Introduction and Text of "Tennessee Claflin Shope"

Tennessee Claflin Shope attempts to rehabilitate his reputation as a "laughing-stock" of Spoon River. He tries to show that he deserved more respect than he got. He asserts that his mastering and curing his own soul was more important than engaging in political and religious discussions or observing the many superstitions that abound in the village.

Tennessee Claflin Shope

I was the laughing-stock of the village,
Chiefly of the people of good sense, as they call themselves—
Also of the learned, like Rev. Peet, who read Greek
The same as English.
For instead of talking free trade,
Or preaching some form of baptism;
Instead of believing in the efficacy
Of walking cracks, picking up pins the right way,
Seeing the new moon over the right shoulder,
Or curing rheumatism with blue glass,
I asserted the sovereignty of my own soul.
Before Mary Baker G. Eddy even got started
With what she called science
I had mastered the “Bhagavad Gita,”
And cured my soul, before Mary
Began to cure bodies with souls—
Peace to all worlds!

Reading of "Tennessee Claflin Shope"

Commentary

As Spoon River Cemetery inmates go, Shope comes of a one of the more mild mannered, even though he is attempting rescue his reputation from those who merely thought of him as the town laughing-stock.

First Movement: Laughed at by the Good Sense People

I was the laughing-stock of the village,
Chiefly of the people of good sense, as they call themselves—
Also of the learned, like Rev. Peet, who read Greek
The same as English.

The character, Tennessee Claflin Shope, begins by admitting, actually boasting, that he was considered a target of ridicule from the townspeople. But that ridicule came mainly from people who claim to be sensible, a quality that Shope disavows for them.

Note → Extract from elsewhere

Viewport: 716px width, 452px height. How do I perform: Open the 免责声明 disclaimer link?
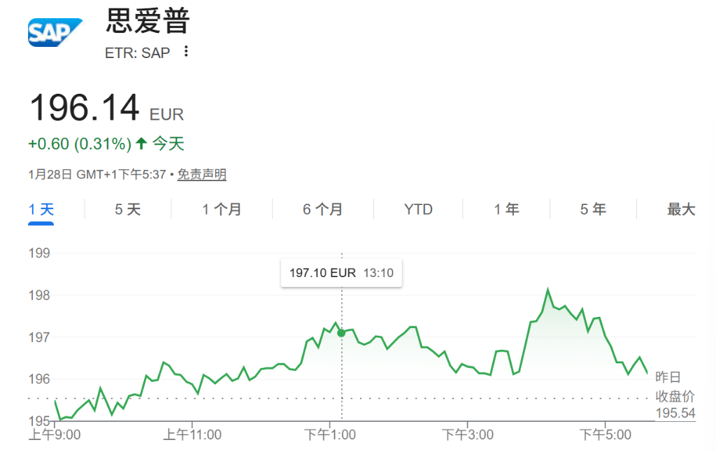coord(201,174)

Shope also cites Rev. Peet as one of the "learned," stating the reverend could read Greek as well as English. Rev. Peet will be remembered as complaining that after his effects were sold at auction, the grog-keeper acquired his trunk full of sermons. And the grog-keeper burned those sermons, an act that causes the reverend much consternation.

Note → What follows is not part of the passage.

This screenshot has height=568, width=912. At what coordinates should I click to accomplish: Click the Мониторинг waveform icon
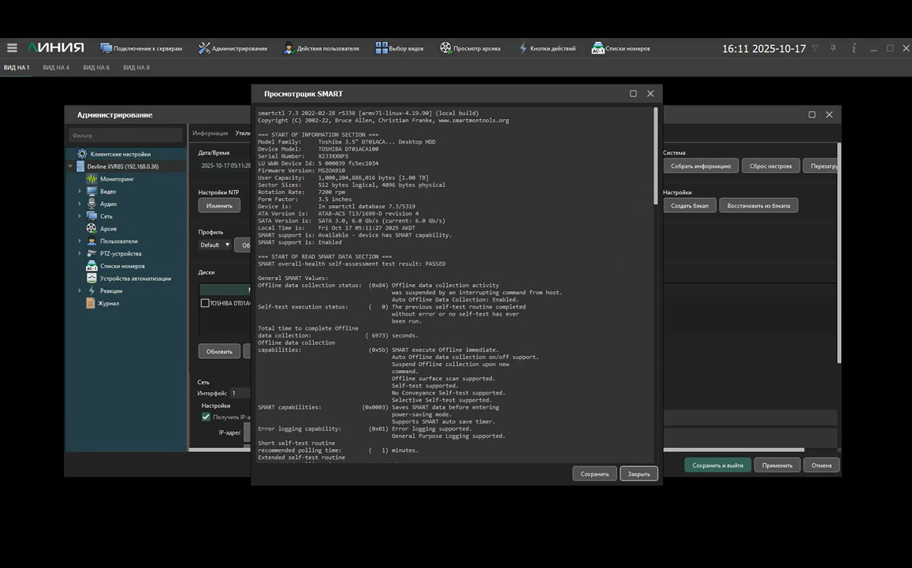point(91,179)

Second Movement: Found His Own Soul

For instead of talking free trade,
Or preaching some form of baptism;
Instead of believing in the efficacy
Of walking cracks, picking up pins the right way,
Seeing the new moon over the right shoulder,
Or curing rheumatism with blue glass,
I asserted the sovereignty of my own soul.

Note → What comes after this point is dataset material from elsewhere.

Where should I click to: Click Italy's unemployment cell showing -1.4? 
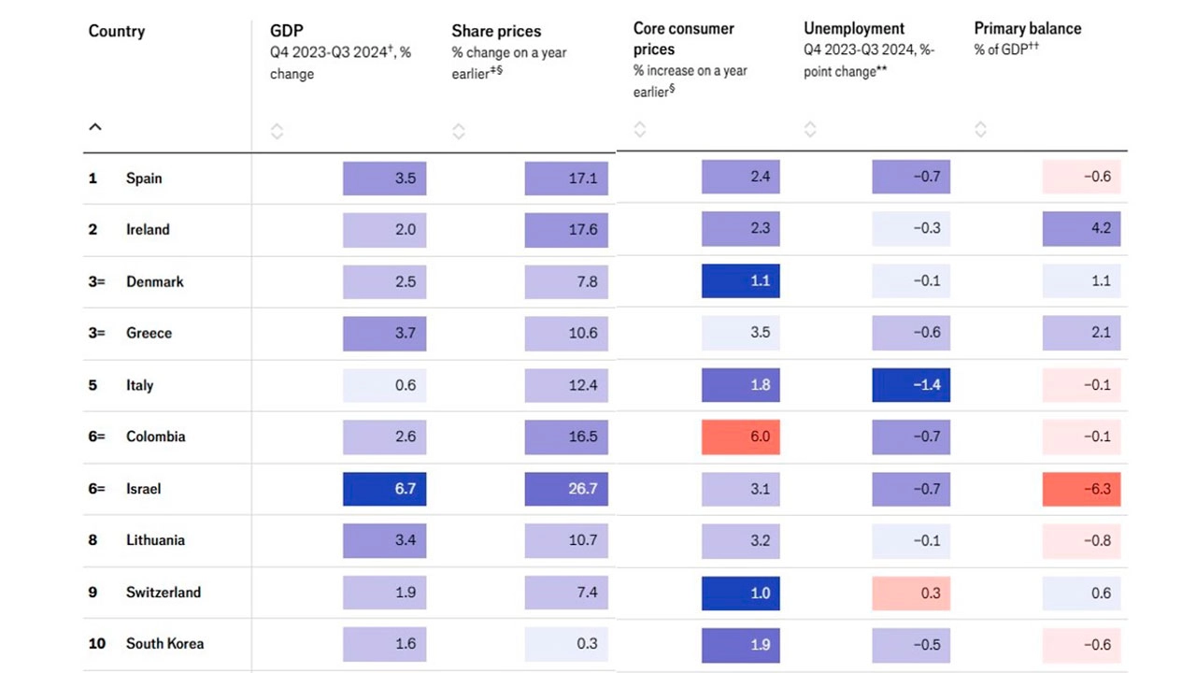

Shope then begins to catalogue the many things that he believes these so-called people of good sense believe and do. He asserts that he has discovered the "sovereignty of [his] own soul."

Therefore Shope disdained talking the politics of "free trade," or suggesting types of baptism. He eschewed superstitions like "walking cracks" or "picking up pins" properly. He failed to observe the "new moon" above his "right shoulder." He held no stock in the belief that rheumatism could be cured "with blue glass."

Third Movement: The Science of Soul Sovereignty

Before Mary Baker G. Eddy even got started
With what she called science
I had mastered the “Bhagavad Gita,”
And cured my soul, before Mary
Began to cure bodies with souls—
Peace to all worlds!

Shope now reveals that he found his own soul before the invention of Christian Science by "Mary Bake G. Eddy." He then boasts that he had "mastered the 'Bhagavad Gita'" without having the privilege of the Christian Science knowledge.

Shope claims to have "cured" his own soul before Mary began to show people how to cure their bodies through soul power. He then wishes peace to "all worlds!."

Although Shope comes off as a braggart, he remains mostly a mystery. Without further examples of what he means by curing his soul, it remains doubtful that he has "cured" that soul entirely.

And was Shope also able to cure his body of ailments? His level of spiritual advancement remains in doubt. He comes off as a name dropper, and although he thinks he was the laughing-stock of the village, he wants desperately to show that he merited genuine respect for his uncommon abilities.

Edgar Lee Masters - Commemorative Stamp

Source

Life Sketch of Edgar Lee Masters

Edgar Lee Masters, (August 23, 1868 - March 5, 1950), authored some 39 books in addition to Spoon River Anthology, yet nothing in his canon ever gained the wide fame that the 243 reports of people speaking from the beyond the grave brought him. In addition to the individual reports, or "epitaphs," as Masters called them, the Anthology includes three other long poems that offer summaries or other material pertinent to the cemetery inmates or the atmosphere of the fictional town of Spoon River, #1 "The Hill,"#245 "The Spooniad," and #246 "Epilogue."

Edgar Lee Masters was born on August 23, 1868, in Garnett, Kansas; the Masters family soon relocated to Lewistown, Illinois. The fictional town of Spoon River constitutes a composite of Lewistown, where Masters grew up and Petersburg, IL, where his grandparents resided. While the town of Spoon River was a creation of Masters' doing, there is an Illinois river named "Spoon River," which is a tributary of the Illinois River in the west-central part of the state, running a 148-mile-long stretch between Peoria and Galesburg.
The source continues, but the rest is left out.